Why Documentation Matters
Code tells you how. Documentation tells you why. Without documentation, every new team member spends weeks reverse-engineering decisions that took the original author 5 minutes to make.
Good documentation:
- Reduces onboarding time -- new developers become productive faster
- Prevents knowledge loss -- when people leave, knowledge stays
- Reduces interruptions -- "how does X work?" is answered by a doc, not a Slack message
- Improves decision-making -- knowing why past decisions were made prevents repeating mistakes
- Enables async work -- teams across time zones can understand context without meetings
The cost of not documenting is invisible but massive. Every time someone asks "how does this work?" because there's no doc, that's wasted time -- multiplied by every person who asks the same question.
README Files
The README is the front door of your project. It's the first thing anyone sees. A great README makes the difference between "I can start contributing in 30 minutes" and "I gave up and closed the tab."
README Structure
# Project Name
One-paragraph description of what this project does and why it exists.
## Quick Start
Fastest way to get running locally.
## Prerequisites
What you need installed before starting.
## Installation
Step-by-step setup instructions.
## Usage
How to use the project (commands, API, examples).
## Architecture
High-level overview of how the system is structured.
## Contributing
How to contribute (branching strategy, PR process, code style).
## License
License information.
Complete README Example
# OrderFlow API
REST API for e-commerce order management. Handles order creation,
payment processing, inventory updates, and shipping notifications.
## Quick Start
git clone https://github.com/company/orderflow-api.git
cd orderflow-api
cp .env.example .env.local
docker compose up -d
npm install
npm run dev
Server starts at http://localhost:4000. API docs at http://localhost:4000/docs.
## Prerequisites
- Node.js 20+
- Docker & Docker Compose
- PostgreSQL 16 (runs via Docker)
- Redis 7 (runs via Docker)
## Installation
1. Clone the repository
2. Copy environment template: `cp .env.example .env.local`
3. Fill in required values in `.env.local` (see .env.example for descriptions)
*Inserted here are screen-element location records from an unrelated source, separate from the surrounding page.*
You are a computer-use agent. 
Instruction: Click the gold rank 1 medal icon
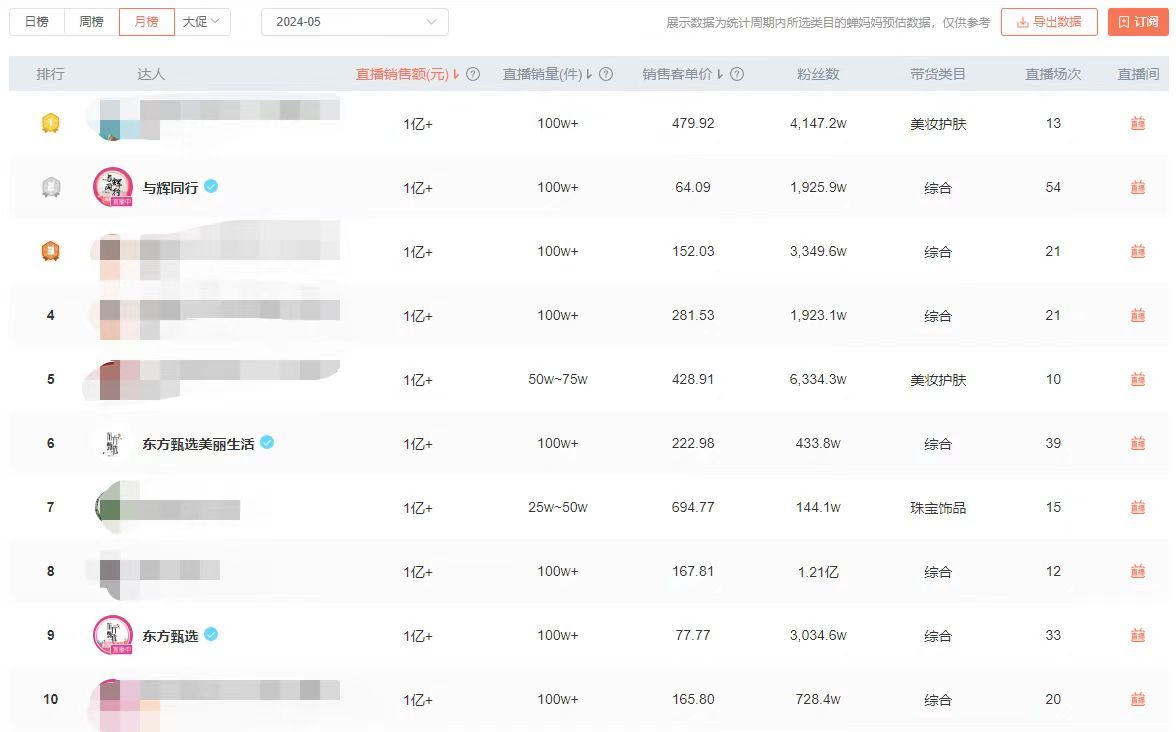pyautogui.click(x=50, y=123)
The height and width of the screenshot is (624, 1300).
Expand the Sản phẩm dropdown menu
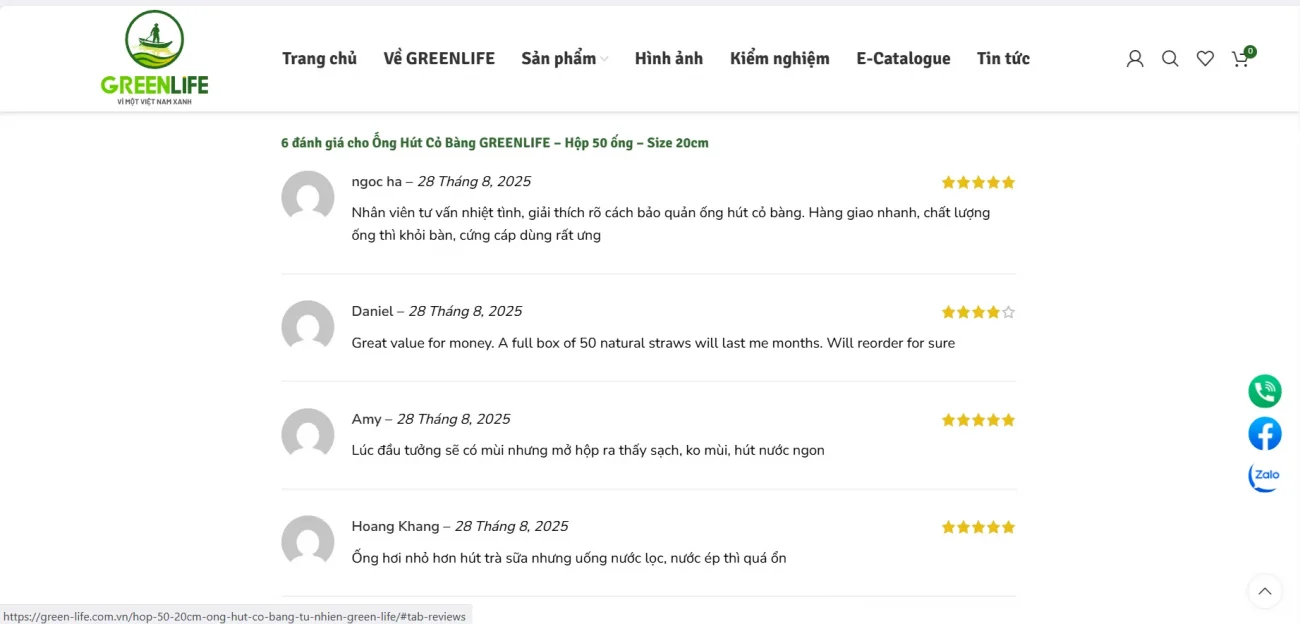[562, 58]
4. Start infrastructure: `docker compose up -d`
5. Install dependencies: `npm install`
6. Run migrations: `npm run db:migrate`
7. Seed development data: `npm run db:seed`
8. Start dev server: `npm run dev`
## Available Scripts
| Command | Description |
|---|---|
| `npm run dev` | Start development server with hot reload |
| `npm run build` | Build for production |
| `npm start` | Start production server |
| `npm test` | Run unit tests |
| `npm run test:e2e` | Run end-to-end tests |
| `npm run lint` | Run ESLint |
| `npm run db:migrate` | Run database migrations |
| `npm run db:seed` | Seed development data |
| `npm run db:reset` | Drop, recreate, migrate, and seed |
## Architecture
orderflow-api/
src/
routes/ # Express route handlers
services/ # Business logic
repositories/ # Database access
middleware/ # Auth, validation, error handling
lib/ # Shared utilities
types/ # TypeScript type definitions
prisma/
schema.prisma # Database schema
migrations/ # Migration files
tests/
unit/ # Unit tests
integration/ # Integration tests
e2e/ # End-to-end tests
## API Overview
| Method | Endpoint | Description |
|---|---|---|
| GET | /api/orders | List orders (paginated) |
| POST | /api/orders | Create new order |
| GET | /api/orders/:id | Get order details |
| PATCH | /api/orders/:id | Update order status |
| POST | /api/orders/:id/refund | Process refund |
Full API documentation: http://localhost:4000/docs (Swagger UI)
## Contributing
1. Create a branch from `main`: `git checkout -b feat/your-feature`
2. Make changes and write tests
3. Ensure all checks pass: `npm run lint && npm test`
4. Open a PR with a clear description
5. Get at least one approval
6. Squash and merge
See CONTRIBUTING.md for detailed guidelines.
## License
MIT
README Anti-Patterns
Bad: "See the wiki" (wikis are where docs go to die)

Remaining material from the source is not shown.